From improving soil health to tackling climate change: Here are the multiple benefits of Regenerative Agriculture
“Regenerative Agriculture” is a system or farming and grazing practices that, among other benefits, sequesters carbon and enhances biodiversity at the farm scale.
In view of the current degradation of biodiversity and soil fertility, it is the need of the hour to reverse the direction of global farming from “degenerative” to “regenerative” approaches.
In other words, the practice of regenerative agriculture actually improves the land and mitigate climate change, using technologies and efficient methods that regenerate and revitalize the soil as well as the environment
Practices associated with Regenerative Farming
• Minimising or avoiding tillage
• Eliminating bare soil to reduce soil erosion
• Fostering plant diversity
• Avoiding monocultures
• Reduction or elimination of synthetic chemicals
• Planned grazing
• Diversified production systems
• Encouraging water percolation into the soil
• Integrating livestock and cropping operations
Benefits of Regenerative Agriculture
According to experts, regenerative agriculture builds organic matter back into the soil, effectively storing more water and drawing more carbon out of the atmosphere.

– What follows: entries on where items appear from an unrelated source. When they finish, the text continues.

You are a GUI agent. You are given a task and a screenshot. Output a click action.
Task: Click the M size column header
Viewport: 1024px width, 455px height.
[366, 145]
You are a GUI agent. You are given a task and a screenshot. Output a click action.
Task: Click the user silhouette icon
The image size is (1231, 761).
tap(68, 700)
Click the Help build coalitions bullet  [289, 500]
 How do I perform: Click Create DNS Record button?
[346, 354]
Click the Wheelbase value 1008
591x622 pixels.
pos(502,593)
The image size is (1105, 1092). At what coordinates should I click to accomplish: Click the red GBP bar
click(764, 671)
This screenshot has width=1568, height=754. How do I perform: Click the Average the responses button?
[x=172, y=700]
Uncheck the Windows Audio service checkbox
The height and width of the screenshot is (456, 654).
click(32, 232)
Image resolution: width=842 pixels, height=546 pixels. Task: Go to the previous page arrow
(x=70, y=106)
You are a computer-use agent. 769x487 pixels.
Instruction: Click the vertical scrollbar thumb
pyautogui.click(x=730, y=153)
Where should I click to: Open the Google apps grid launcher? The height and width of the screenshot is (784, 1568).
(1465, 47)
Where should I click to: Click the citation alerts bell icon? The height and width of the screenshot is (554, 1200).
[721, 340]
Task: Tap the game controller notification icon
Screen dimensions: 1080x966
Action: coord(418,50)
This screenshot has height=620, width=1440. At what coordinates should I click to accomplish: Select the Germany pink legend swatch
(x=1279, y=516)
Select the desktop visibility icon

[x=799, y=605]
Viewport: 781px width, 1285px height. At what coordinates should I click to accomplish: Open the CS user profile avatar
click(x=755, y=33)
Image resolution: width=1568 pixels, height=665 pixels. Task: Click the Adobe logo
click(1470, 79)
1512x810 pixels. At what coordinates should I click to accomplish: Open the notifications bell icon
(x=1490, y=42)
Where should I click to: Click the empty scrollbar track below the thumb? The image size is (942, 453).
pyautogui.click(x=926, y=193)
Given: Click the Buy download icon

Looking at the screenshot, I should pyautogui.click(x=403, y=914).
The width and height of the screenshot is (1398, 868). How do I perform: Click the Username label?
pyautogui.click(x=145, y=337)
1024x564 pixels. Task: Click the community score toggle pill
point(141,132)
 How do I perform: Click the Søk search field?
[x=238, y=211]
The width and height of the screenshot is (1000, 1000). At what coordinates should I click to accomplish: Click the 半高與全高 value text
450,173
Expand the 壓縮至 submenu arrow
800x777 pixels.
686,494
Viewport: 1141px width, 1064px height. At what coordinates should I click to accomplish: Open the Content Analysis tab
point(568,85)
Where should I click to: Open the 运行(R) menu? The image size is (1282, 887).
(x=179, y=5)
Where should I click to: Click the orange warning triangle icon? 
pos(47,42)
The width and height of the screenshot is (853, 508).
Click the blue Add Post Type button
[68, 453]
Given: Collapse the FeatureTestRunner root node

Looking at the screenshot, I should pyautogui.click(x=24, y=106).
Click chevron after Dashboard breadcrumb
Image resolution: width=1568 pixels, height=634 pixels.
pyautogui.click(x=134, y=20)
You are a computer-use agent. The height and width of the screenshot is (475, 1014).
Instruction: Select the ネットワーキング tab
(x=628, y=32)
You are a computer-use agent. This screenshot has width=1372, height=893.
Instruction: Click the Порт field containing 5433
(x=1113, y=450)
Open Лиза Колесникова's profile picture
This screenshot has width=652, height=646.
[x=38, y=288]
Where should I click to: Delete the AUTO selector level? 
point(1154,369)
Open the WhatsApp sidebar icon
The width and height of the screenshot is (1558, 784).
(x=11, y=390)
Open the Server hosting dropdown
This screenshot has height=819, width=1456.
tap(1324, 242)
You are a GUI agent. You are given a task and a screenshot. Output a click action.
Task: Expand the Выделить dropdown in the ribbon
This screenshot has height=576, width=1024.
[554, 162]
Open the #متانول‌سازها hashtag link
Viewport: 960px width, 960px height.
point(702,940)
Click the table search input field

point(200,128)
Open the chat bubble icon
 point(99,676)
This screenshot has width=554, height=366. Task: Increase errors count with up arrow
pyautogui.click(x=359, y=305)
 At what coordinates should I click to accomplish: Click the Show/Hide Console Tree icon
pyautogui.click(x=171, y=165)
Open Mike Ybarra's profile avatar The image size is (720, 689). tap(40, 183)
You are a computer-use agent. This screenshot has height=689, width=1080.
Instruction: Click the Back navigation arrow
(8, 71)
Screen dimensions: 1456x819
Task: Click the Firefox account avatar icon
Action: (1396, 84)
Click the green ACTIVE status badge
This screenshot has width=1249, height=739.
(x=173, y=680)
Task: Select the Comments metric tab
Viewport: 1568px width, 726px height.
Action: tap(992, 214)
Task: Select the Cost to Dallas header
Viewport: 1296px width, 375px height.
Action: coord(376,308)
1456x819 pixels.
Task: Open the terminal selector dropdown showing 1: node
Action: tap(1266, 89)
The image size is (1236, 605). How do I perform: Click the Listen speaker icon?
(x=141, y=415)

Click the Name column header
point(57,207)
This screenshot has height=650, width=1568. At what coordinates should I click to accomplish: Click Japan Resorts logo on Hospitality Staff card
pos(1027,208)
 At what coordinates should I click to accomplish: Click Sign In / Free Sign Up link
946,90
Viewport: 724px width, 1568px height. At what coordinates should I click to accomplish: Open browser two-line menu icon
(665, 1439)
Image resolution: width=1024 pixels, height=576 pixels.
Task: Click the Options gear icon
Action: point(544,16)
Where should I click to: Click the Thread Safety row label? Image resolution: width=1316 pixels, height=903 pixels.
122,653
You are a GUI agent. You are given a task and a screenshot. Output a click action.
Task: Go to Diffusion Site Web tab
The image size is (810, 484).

Realising the importance of a resilient food system is to the corporate sector, PepsiCo – in April 2021 – launched a new ‘Positive Agriculture’ ambition in order to spread regenerative farming practices across 7 million acres, thereby eliminating at least 3 million tons of greenhouse gas emissions (GHG) by the end of the decade.
With an aim to reduce soil disturbance through no-till farming practices, regenerative agriculture is, no doubt, indispensable to improving soil health.
Not only this, this holistic land management practice benefits the long-term profitability and enrich the resiliency of farmers also.